Starting at the line that contains "556x344 pixels. At" and stopping after the line that contains "Click the Find address or place field", transcribe the listing below exactly; do not include any pictures.

→ **Given data**
..............................

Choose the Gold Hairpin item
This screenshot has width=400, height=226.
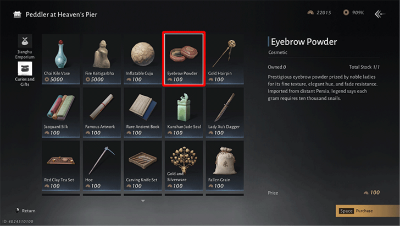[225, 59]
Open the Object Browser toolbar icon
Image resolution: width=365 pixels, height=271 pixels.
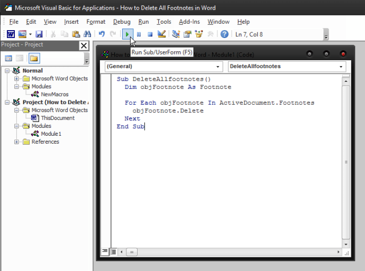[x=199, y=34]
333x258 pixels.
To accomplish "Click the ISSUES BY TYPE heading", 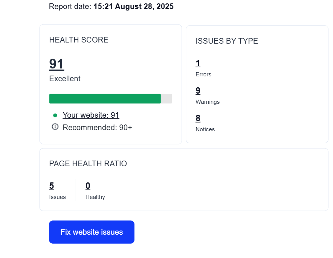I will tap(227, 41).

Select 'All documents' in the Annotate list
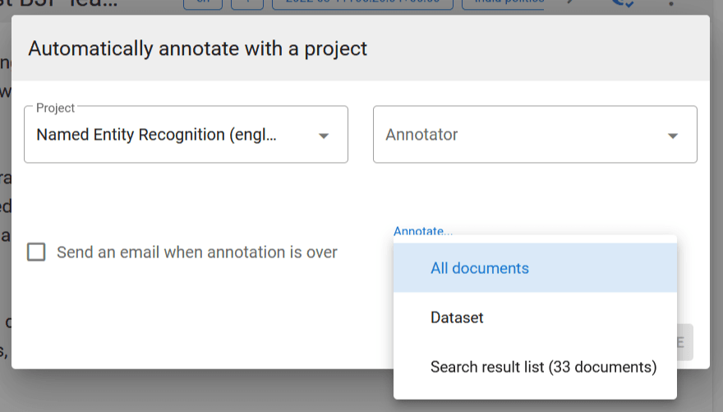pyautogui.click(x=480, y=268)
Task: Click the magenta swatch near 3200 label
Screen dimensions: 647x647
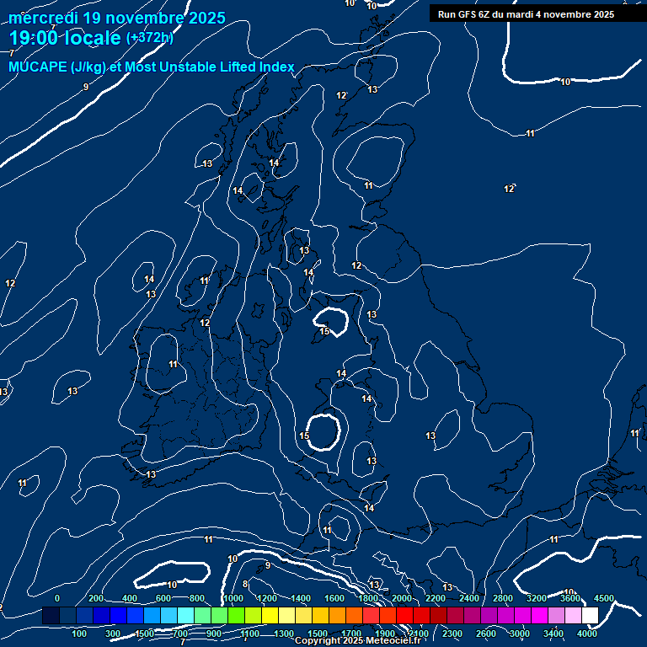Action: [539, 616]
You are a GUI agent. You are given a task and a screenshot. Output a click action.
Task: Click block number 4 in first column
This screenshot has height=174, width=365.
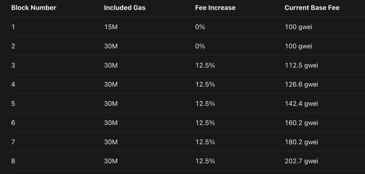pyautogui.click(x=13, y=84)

..............................

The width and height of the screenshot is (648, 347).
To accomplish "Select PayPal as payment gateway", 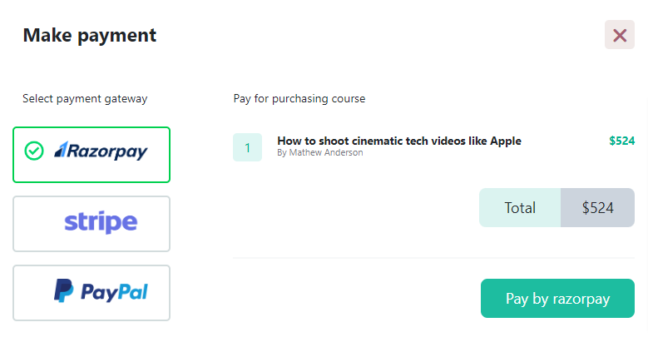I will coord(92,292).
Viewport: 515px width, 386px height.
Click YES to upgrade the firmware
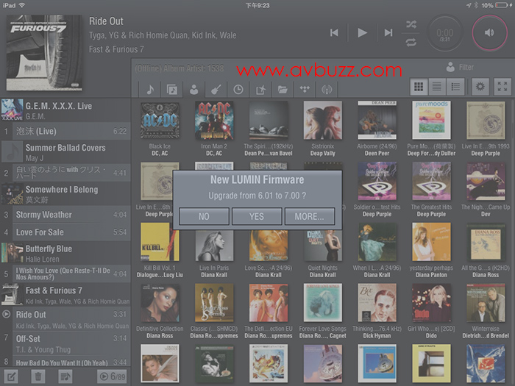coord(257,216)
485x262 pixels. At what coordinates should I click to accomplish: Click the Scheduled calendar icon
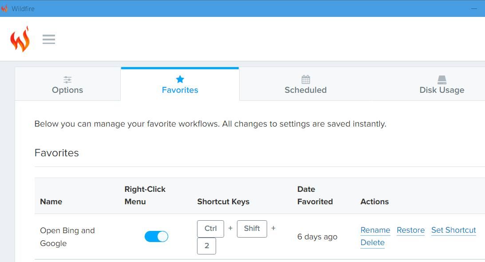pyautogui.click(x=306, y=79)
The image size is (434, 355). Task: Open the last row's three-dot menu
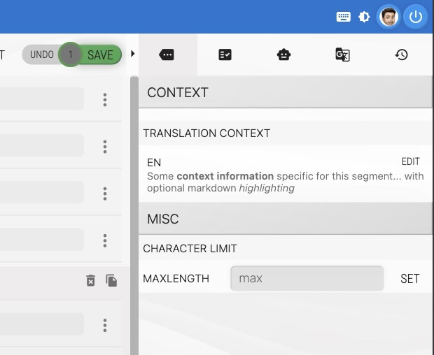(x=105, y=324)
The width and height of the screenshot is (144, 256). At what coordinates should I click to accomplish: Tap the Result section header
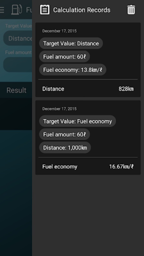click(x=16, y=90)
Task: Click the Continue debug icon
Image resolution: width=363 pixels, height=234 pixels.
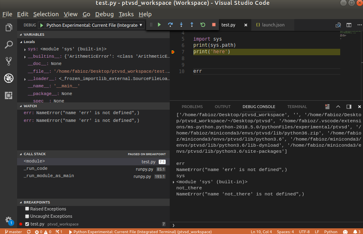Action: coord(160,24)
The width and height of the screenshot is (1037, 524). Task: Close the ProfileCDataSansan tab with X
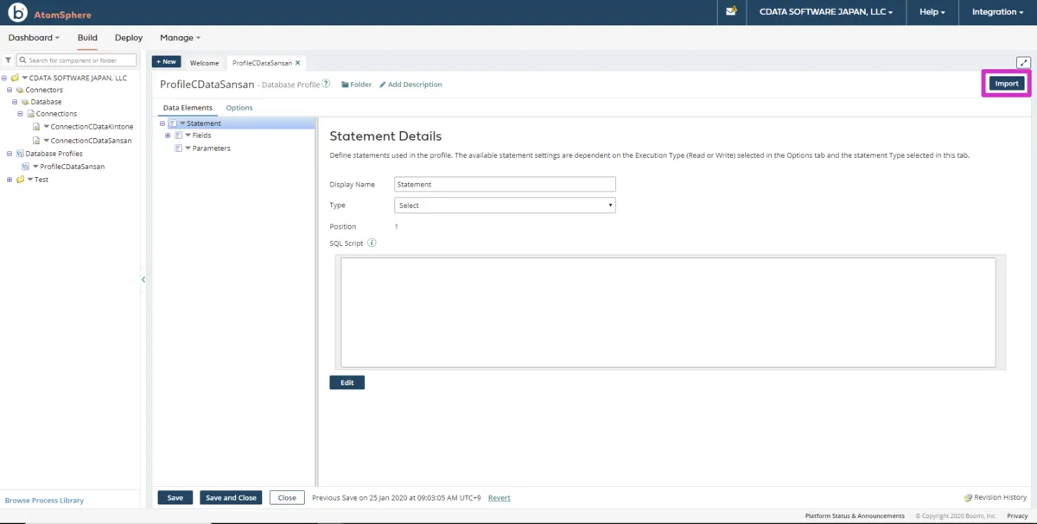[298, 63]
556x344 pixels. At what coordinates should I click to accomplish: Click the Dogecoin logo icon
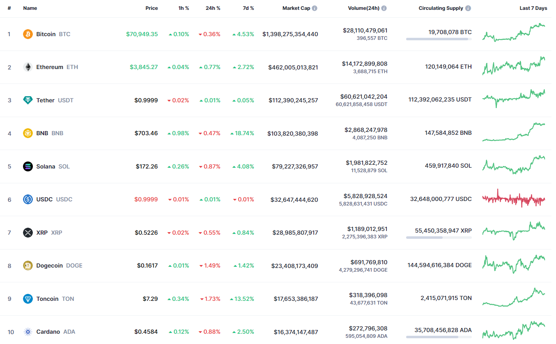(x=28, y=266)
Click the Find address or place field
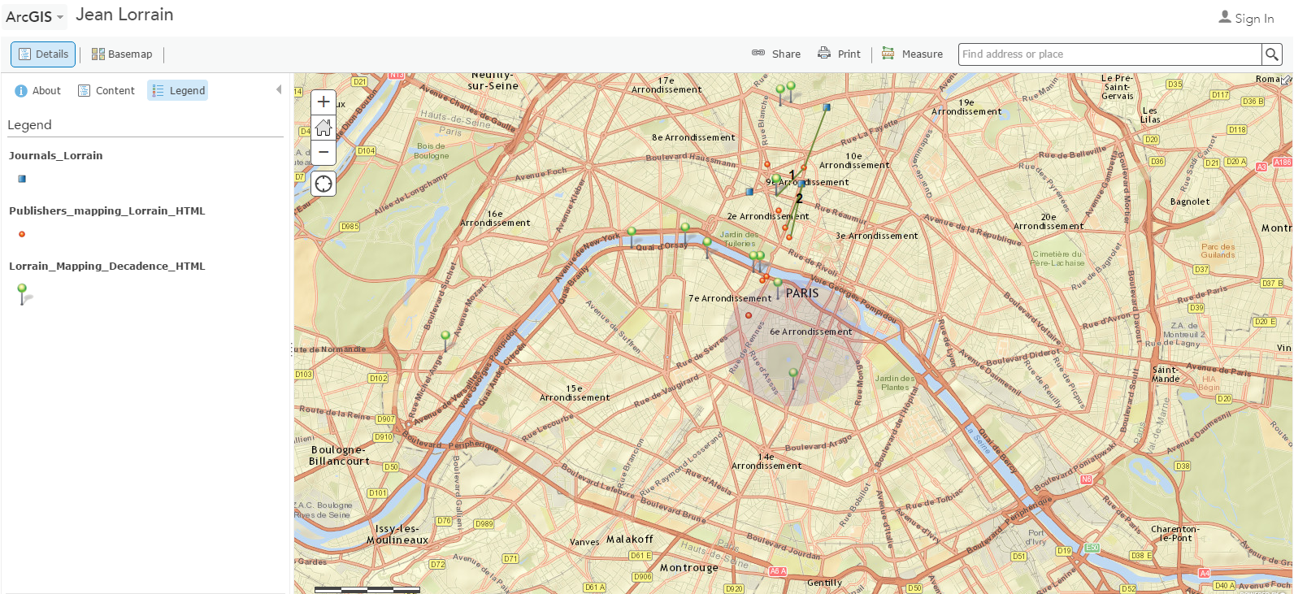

..............................

→ **Finished exercise**
556x344 pixels. At what coordinates should I click to accomplish: Click the Dogecoin logo icon
(x=28, y=266)
Click the Find address or place field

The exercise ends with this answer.